Hemen hemen her maçta olduğu gibi, dünkü maçta da Trabzonspor’un bir golü daha iptal edildi. Ne dersek diyelim, ne yazarsak yazalım, MHK'nın silahşörleri Trabzonspor’u doğramaktan geri kalmıyor. Görünen o ki, bundan sonra da doğrama işi hız kesmeden devam edecek.
Ama artık şunu görmek gerekiyor: Bu iş hakemleri lanetlemekle, "asacağım, keseceğim" demekle ya da yazıp çizmekle çözülecek gibi değil. Tek bir çözüm var: Trabzonspor da dahil olmak üzere tüm kulüpler, TFF başkanını seçerken kendilerine önerileni değil, kendi iradelerini kullanmalı, işi ehline vermelidir. Sonu belli bir filmi seyreder gibi oy verip sonra da ağlamanın kimseye faydası yok!

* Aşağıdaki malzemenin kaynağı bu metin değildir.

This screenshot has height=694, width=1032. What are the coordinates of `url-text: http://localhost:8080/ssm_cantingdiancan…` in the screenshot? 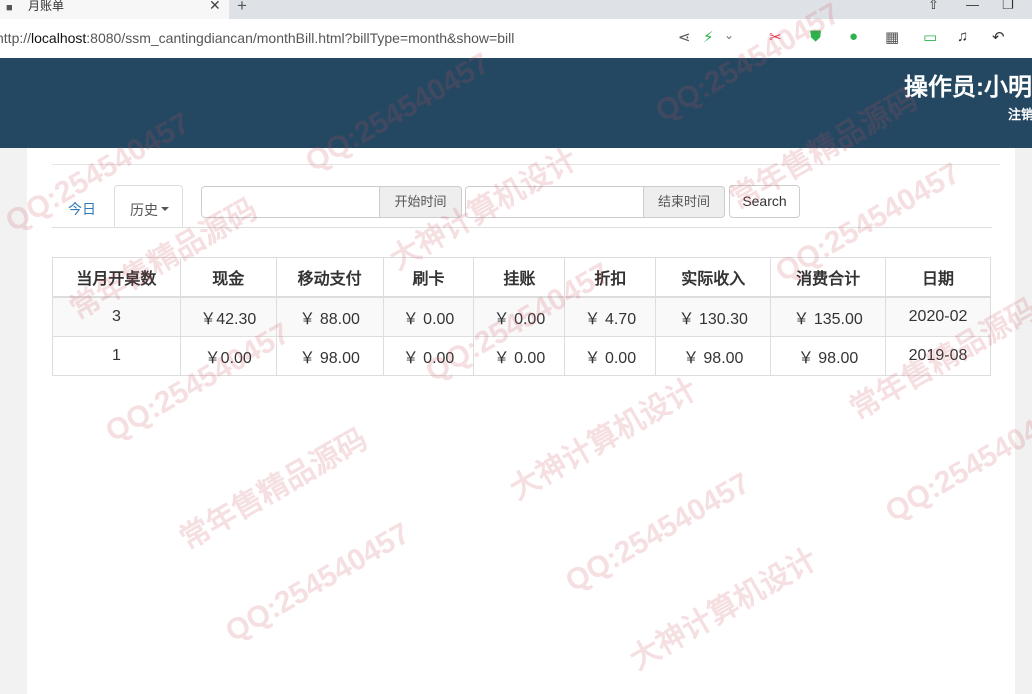 It's located at (257, 38).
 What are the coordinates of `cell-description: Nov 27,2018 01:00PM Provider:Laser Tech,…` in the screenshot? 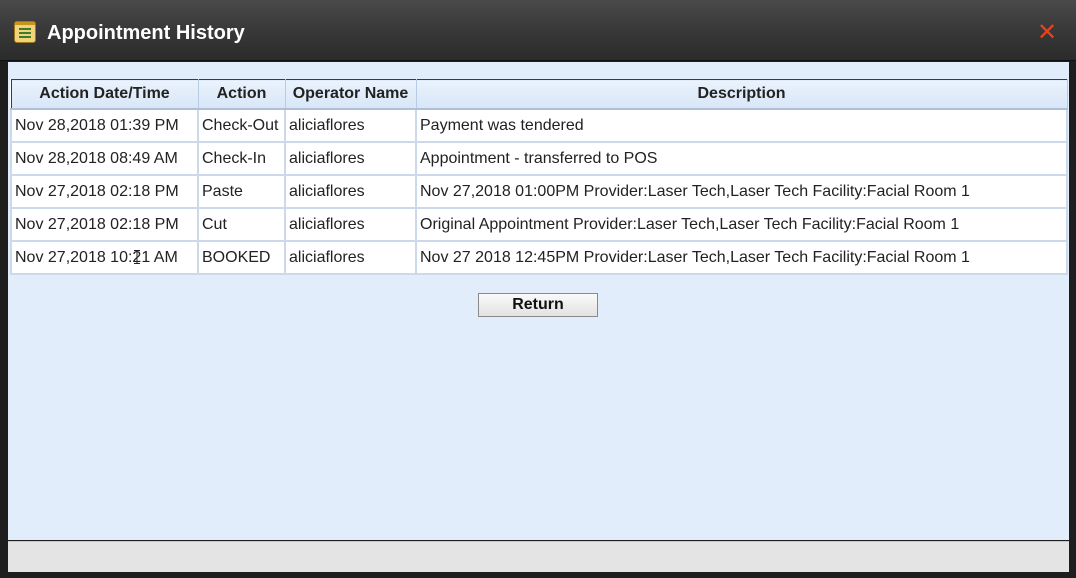 It's located at (742, 192).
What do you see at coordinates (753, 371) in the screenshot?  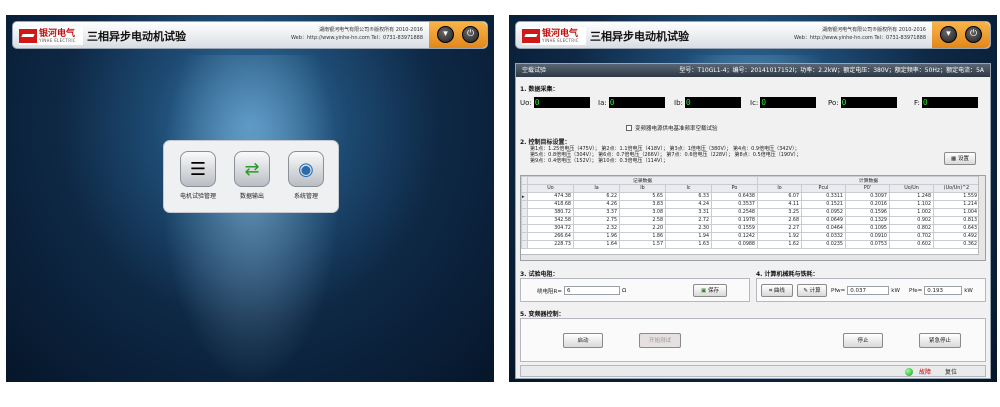 I see `status-bar: 故障 复位` at bounding box center [753, 371].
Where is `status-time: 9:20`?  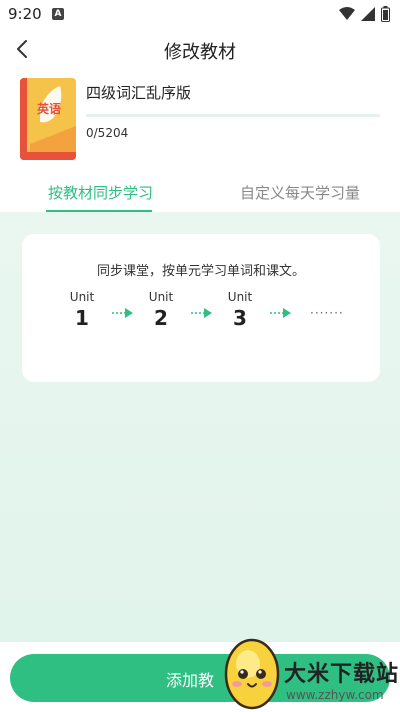
status-time: 9:20 is located at coordinates (25, 14).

“Bize bu imkan verilmiyor” diyorsanız, o zaman “Biz de oynamıyoruz” dersiniz, olur biter! Bu kaosun sona erdirilmesi için başka çare görünmüyor. Aksi halde, papağan gibi aynı şeyleri tekrar edip dururuz. Nasıl ki ördeğin ömrü vak vakla geçiyorsa, bizimkisi de bu maçtan sonra ahlarla vahlarla geçer.
Gelelim dün geceye... Seyrettiğimiz Trabzonspor’un ne oynadığını tespit edebilen varsa beri gelsin. Ben adına "komedi" dedim, siz ne dersiniz bilemem! Koca ilk yarıda ne paslı oyun var, ne korner, ne ofsayt, ne şut... Hatta ne acıdır ki faul bile yok!
Açıkça söylemek gerekirse, bordo-mavililer ilk 45 dakikada “yokları” oynadı. Taraftarlara da “Biz bu filmi çok ama çok gördük” dedirtmeyi başardılar. Ama hakkını yemeyelim, futbolcular yıllar önce “bundan bir şey olmaz” denilerek gönderilen Aytaç’ı durdurmakta güçlük çektiler. Rakibin her kontra atağında ceza sahamızda cirit atmalarını sadece seyrettiler.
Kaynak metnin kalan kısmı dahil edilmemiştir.